1. Field of the Invention
This invention pertains generally to a device for shifting microwave signals in the direct current (DC) to 20 GHz range to an arbitrary intermediate frequency between DC and 20 GHz without interference between the original and converted signals, and more specifically to a device that prevents the image-sideband associated with the intended frequency side-band to be converted to an intermediate frequency band between DC and 20 GHz.
2. Description of the Related Art
There are generally two types of conventional microwave components that may provide significant frequency translation with image rejection; the digital phase modulator and the electronic image rejection mixer. In the case of the digital phase modulator, a Serrodyne phase modulated waveform is applied to the desired electrical signal to be shifted. SEE, Cumming, THE SERRODYNE FREQUENCY TRANSLATION, Proc. of the IRE, Vol. 45, pg. 175, 1957. The achievable image rejection is limited by the number of discrete electrical signals that can be implemented in hardware, usually less than ten. This limits the achievable rejection to below 25 dB. In the case of an electronic image rejection mixer, an oscillator is used to shift the original frequency. The achievable image rejection is limited by the ability to create, from the incoming broadband microwave signal, two broadband microwave signals exactly 90 degrees out of phase with exactly the same amplitude, independent of the incoming frequency. Typical devices with 3-degree phase error and a 0.25 dB amplitude imbalance are limited in their image and carrier rejection to less than approximately 30 dB.
The electrical frequency in the existing prior art can usually operate only over a narrow bandwidth due to engineering complexities. In the mixer example, it becomes very difficult to phase and amplitude match over a broad bandwidth, therefore commercial devices are usually limited to instantaneous bandwidths of less than 1-2 octaves at microwave frequencies. In the phase shifter example, the tradeoff between creating many bits for good rejection is not compatible with broadband operation because of the many paths the signal takes; therefore commercial devices are usually limited to instantaneous bandwidths of less than 12 GHz. Currently the state of the art in optical modulator bandwidth is above 75 GHz, which is significantly above commercially available electrical mixer or phase shifter products.
The object of the invention is to provide a device for up-converting broadband electrical signals, filtering-out image frequencies in the electrical domain and then down-converting the desired frequency using optical techniques.

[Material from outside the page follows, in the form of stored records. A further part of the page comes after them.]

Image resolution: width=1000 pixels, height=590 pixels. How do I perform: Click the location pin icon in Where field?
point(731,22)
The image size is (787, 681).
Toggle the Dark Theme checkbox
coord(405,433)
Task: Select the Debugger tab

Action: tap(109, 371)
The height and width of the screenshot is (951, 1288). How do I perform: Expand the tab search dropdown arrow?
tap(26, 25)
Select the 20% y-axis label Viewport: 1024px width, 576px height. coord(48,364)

Another object of this invention is to obtain a frequency shifted microwave signal utilizing electro-optic modulators and band-pass electronic filters.
Another objective of this invention is to provide an analog device that does not rely upon phase or amplitude matching to achieve image rejection.

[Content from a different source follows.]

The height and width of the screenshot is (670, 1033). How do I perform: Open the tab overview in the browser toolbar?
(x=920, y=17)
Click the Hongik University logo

These and other objects of the invention are accomplished by an image rejecting microwave photonic downconverter using a microwave sub-carrier modulation technique without concern for image frequency interference in the shifted signal, thereby allowing telecommunications systems to downconvert densely multiplexed communications channels into a low frequency band where conventional electronics can perform signal-processing functions. Further, with the image rejecting microwave photonic downconverter, incoming microwave signals can be processed without ambiguity in direction finding applications, allowing remotable, multioctave microwave signal processing for frequency and phase determination. A plurality of lasers, a first laser providing an optical carrier that is modulated by a first electro-optic modulator with a sinusoidal electrical signal generated by a first local oscillator (LO) and a second laser providing an optical carrier that is modulated by a second electro-optic modulator with a sinusoidal electrical signal generated by the second local oscillator; are transmitted independently through two polarization-maintaining (PM) optical fibers of arbitrary length to a distant point. At the distant point, the first modulated optical signal is converted to the electrical domain using a photodetector and mixed with an input from an ultra-broadband radio frequency (RF) antenna receive-array, shifting the entire RF band to a higher frequency band equal to the original RF plus the LO frequency. This upshifted frequency band is amplified and passed through a band-pass filter to attenuate frequencies outside the up-converted pass-band. The filtered signal is electro-optically mixed with the modulated optical signal from the second local oscillator using a 3rd modulator and the resulting intermediate frequency (IF)-modulated optical signal is detected using a second photodetector and transmitted to an electrical output port of the system.